Direction =>
Can you render the listing below as a numbered list and leave out any blank lines?

++++++++

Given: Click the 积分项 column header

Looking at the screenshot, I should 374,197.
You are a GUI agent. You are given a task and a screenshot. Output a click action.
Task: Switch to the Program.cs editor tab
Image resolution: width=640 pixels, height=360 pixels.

++++++++

Result of the task =>
1. Given: Click the 积分项 column header
2. Looking at the screenshot, I should 374,197.
3. You are a GUI agent. You are given a task and a screenshot. Output a click action.
4. Task: Switch to the Program.cs editor tab
5. Image resolution: width=640 pixels, height=360 pixels.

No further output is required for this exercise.